THERE’S something intrinsically unfair about telling other people to do things that you yourself refuse to do.
After the decisions made in the States last week, States Members are going to have to get used to the fact that the people who may have voted them in at the last election may not be so minded next time around. Because those decisions most definitely give the impression that there is one rule for the politicians and another rule for the rest of us.
The core gripe is that despite making cuts in services to children and the disabled, they have refused to debate their own pay rises.
The most frequent explanation is that States Members’ pay is set by an independent body and it would not be appropriate for them to discuss those decisions made on their behalf.
Underlying this explanation, however, must be a conviction among certain States Members that they jolly well deserve their pay rise – regardless of the fact that many of those out in the real private-sector world haven’t even thought about a pay rise for, well, quite some time.

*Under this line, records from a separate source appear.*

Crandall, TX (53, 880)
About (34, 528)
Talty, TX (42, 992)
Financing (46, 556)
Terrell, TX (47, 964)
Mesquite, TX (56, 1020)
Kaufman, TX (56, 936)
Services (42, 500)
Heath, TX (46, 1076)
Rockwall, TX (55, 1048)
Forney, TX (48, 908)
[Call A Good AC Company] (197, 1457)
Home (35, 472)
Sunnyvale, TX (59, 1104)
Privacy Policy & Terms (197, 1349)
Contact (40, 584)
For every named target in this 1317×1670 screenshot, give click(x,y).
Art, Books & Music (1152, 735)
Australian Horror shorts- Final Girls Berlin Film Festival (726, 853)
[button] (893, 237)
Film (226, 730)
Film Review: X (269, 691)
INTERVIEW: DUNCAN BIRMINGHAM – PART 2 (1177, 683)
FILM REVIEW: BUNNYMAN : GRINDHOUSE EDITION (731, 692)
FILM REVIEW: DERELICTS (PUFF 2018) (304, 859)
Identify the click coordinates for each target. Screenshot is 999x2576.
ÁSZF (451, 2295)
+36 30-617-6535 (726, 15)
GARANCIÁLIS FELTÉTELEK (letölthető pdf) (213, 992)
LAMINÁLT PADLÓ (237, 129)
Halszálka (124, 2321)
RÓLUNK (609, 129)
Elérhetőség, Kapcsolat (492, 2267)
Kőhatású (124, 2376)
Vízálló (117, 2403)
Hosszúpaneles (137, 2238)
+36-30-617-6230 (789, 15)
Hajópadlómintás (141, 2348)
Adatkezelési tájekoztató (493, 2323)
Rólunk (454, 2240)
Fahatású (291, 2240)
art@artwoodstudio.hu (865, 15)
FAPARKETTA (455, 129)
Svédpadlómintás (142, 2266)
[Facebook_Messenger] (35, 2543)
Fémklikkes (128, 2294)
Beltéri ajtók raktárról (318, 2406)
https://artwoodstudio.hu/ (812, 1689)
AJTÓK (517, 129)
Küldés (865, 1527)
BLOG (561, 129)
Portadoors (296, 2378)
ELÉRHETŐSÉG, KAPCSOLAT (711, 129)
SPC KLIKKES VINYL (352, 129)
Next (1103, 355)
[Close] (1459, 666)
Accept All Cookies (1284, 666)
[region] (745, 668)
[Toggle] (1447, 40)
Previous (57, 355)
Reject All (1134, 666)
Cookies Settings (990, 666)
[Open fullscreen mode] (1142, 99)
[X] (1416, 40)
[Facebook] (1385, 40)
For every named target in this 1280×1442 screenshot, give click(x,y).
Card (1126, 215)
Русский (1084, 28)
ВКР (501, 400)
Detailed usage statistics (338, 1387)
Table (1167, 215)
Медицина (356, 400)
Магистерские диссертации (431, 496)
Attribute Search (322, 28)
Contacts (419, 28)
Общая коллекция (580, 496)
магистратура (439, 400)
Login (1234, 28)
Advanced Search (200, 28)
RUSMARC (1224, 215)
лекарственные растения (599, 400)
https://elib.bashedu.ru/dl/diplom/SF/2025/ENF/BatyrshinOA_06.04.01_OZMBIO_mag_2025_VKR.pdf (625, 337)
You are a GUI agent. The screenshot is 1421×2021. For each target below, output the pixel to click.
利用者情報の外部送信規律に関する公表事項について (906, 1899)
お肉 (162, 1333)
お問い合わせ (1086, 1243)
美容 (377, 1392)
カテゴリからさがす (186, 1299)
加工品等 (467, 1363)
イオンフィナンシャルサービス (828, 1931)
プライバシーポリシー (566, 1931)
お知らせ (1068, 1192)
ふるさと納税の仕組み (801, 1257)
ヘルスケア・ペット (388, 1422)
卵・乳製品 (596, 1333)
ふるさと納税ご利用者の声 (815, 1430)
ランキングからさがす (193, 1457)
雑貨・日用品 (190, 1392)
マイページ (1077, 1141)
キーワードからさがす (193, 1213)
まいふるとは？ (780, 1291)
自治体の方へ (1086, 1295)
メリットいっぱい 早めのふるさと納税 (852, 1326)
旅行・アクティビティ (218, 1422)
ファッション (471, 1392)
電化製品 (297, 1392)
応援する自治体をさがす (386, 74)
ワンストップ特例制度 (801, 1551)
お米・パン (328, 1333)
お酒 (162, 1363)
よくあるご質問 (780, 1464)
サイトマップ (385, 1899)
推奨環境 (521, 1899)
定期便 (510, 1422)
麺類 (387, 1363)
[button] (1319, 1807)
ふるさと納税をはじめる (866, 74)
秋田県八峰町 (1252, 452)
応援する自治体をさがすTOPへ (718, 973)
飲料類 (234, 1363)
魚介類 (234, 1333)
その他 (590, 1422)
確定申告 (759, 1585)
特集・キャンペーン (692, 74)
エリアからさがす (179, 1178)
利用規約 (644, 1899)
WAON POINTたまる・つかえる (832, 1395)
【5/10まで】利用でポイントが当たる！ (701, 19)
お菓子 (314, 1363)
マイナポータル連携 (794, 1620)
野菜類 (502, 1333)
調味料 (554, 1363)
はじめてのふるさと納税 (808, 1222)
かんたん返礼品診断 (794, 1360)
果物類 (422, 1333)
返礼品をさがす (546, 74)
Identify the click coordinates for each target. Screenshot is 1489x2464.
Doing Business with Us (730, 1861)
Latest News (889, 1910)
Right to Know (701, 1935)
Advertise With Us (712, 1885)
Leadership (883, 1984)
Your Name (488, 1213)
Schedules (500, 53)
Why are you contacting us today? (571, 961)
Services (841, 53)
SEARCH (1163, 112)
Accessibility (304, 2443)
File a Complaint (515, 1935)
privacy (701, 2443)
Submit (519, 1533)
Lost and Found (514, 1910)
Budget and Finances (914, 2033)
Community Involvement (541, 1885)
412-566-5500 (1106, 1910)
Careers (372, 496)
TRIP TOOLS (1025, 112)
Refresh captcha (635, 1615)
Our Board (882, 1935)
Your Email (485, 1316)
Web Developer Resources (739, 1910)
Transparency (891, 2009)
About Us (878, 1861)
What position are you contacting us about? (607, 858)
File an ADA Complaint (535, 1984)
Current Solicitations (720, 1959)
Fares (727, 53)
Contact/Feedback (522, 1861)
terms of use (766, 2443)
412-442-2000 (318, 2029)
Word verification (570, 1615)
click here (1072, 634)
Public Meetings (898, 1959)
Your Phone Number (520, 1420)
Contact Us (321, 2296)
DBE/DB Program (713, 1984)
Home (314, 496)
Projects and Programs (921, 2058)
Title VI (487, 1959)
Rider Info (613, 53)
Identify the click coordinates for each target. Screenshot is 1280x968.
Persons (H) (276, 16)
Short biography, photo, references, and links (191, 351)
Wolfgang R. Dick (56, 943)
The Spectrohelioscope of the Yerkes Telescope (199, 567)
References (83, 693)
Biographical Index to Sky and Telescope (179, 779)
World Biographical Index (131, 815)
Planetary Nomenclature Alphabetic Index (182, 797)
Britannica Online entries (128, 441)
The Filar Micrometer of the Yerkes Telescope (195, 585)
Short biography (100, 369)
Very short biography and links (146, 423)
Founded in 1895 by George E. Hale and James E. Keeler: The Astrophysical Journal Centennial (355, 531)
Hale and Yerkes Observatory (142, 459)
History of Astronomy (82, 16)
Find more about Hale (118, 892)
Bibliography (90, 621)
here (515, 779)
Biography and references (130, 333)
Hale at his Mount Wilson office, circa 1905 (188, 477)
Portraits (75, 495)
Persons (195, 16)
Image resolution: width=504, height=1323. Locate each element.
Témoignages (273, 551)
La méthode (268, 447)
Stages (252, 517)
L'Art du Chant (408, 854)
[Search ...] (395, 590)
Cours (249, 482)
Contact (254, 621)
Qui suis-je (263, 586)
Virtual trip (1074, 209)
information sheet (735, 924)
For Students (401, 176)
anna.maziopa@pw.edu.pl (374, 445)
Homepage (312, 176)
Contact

There is, after all, a recession on.
By the same token, people who will have their services cut are, in no particular order, schoolchildren who will no longer get their third of a pint a day; people who are trying to bring tourism business to the Island; students of foreign languages; people who have been injured and who find the hydrotherapy pool of help in alleviating aches and pains and in keeping their joints mobile; those with psychological problems; the disabled; and users of community health organisations set up for a range of afflictions, including mental health problems.
It has to be acknowledged that a number of these groups are unable to speak up for themselves, or are unlikely to do so, given their particular circumstances.
So while our States Members are contemplating the increase in the money in their pockets, perhaps they will take time to put aside the question of how much their job is worth and think – even for a brief moment – about the people who believed the lies they told during the last election hustings, and those who once upon a time put their trust in them to do their best for this community. Particularly those unable to speak for themselves – schoolchildren, disabled people, and the mentally ill.
There must, surely, be less vulnerable groups from which services could be cut or removed altogether. Unfortunately those less vulnerable groups are far more likely to bombard politicians with objections and criticism, which is, in my humble opinion, why their funding has been left intact.